=== STUDY TEXT ===

As part of the project, a gas pipeline that crosses the isthmus, between the two ports, and a liquefied natural gas plant in Salina Cruz will be built, so as to solve the issue of the lack of natural gas supply in the Mexican South and to be able to export gas to Asia, as former director Rafael Marín Mollinedo stated, who deems the supply of natural gas as necessary for Mexican industrial development. It will also supply the 10 industrial parks planned to be built for the project with natural gas. The company Temura Service & Consulting S.C., contracted by the Federal Electricity Commission, will be in charge of its construction, and will have a cost of 19 billion Mexican pesos. López Obrador stated that these projects will generate three thousand jobs in the South. Another project in Salina Cruz is the creation of a delayed coking unit in the Antonio Dovalí Jaime oil refinery (also known as the Salina Cruz refinery), in order to turn residual oil left from the oil refining process into useful fuel and petroleum coke. Through this, it is projected to increase the refinery's daily gasoline production by 70 thousand barrels. It began construction in October 2022 and is projected to be inaugurated in October 2024, though its construction has undergone complications due to layoffs and delays due to funding issues. Reportedly, the government will invest 60 billion pesos on it.

===

WHAT YOU WILL DO:
a - Decide whether each statement agrees with the Salina Cruz passage, answering yes or no and quoting the deciding words. (i) Construction of the delayed coking unit began in October 2022. (ii) The coking unit is projected to raise the refinery's daily gasoline production by 70 thousand barrels. (iii) Twenty industrial parks are planned for the project.
b - Carry on the Salina Cruz passage, picking up after its final sentence.

=== DATA SECTION ===

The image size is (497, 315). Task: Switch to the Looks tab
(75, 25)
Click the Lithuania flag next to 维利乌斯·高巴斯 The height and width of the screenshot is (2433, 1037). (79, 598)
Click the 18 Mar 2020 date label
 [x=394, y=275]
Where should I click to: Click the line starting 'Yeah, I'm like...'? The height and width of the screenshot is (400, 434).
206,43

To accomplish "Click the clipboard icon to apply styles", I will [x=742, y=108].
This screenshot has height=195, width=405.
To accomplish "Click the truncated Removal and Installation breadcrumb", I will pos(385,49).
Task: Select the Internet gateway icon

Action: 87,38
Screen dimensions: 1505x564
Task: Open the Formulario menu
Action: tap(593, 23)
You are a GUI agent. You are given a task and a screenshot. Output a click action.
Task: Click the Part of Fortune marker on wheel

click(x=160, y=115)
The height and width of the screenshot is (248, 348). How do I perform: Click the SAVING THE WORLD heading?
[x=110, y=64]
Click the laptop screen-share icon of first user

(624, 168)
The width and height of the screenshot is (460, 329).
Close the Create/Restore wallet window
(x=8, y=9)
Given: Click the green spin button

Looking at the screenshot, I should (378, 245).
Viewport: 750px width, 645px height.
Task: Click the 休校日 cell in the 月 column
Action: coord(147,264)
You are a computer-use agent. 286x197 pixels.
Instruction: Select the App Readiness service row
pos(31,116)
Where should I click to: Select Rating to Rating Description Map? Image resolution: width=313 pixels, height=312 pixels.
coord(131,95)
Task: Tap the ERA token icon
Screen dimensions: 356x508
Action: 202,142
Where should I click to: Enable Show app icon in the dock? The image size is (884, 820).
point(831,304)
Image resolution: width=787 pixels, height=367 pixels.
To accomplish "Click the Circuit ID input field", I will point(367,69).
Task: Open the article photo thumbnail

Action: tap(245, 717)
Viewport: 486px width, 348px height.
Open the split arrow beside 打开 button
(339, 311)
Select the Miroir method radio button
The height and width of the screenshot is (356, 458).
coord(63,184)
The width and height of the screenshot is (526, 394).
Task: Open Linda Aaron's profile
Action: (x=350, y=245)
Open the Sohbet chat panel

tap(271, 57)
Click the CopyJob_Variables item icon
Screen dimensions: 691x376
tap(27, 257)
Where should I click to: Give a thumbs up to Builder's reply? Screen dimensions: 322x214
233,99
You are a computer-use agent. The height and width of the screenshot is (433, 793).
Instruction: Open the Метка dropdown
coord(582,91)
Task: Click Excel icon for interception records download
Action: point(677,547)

===

REPLIES:
a -
(i) Yes: "It began construction in October 2022"
(ii) Yes: "it is projected to increase the refinery's daily gasoline production by 70 thousand barrels"
(iii) No: "the 10 industrial parks planned to be built for the project"

b -
The ports of Coatzacoalcos and Salina Cruz will both be modernized and expanded: in Coatzacoalcos, a new highway access is being built, along a railway access by the port precinct of Laguna de Pajaritos, and customs is being modernized to operate with more agility. In Salina Cruz, a new port with an access depth of 24 m, a 1600 m long breakwater and a 300 m wide mouth to receive ships with large drafts are being built. Raquel Buenrostro Sánchez, the Secretary of Economy, claimed that, due to the Corridor, the ports of Salina Cruz and Coaztacoalcos will become the largest ones in the country. As of May 2023, the largest ports in Mexico are Manzanillo, Colima, and Lázaro Cárdenas, Michoacán.

In an interview, on 30 October 2023, Morales Ángeles stated that the government had invested "a little over 70 billion pesos" on the corridor's infrastructure, including the rehabilitation of the three railway lines, the improvement of the ports of Coatzacoalcos, Salina Cruz, Port Chiapas and Dos Bocas, investments in highways and the rehabilitation of the Salina Cruz oil refinery.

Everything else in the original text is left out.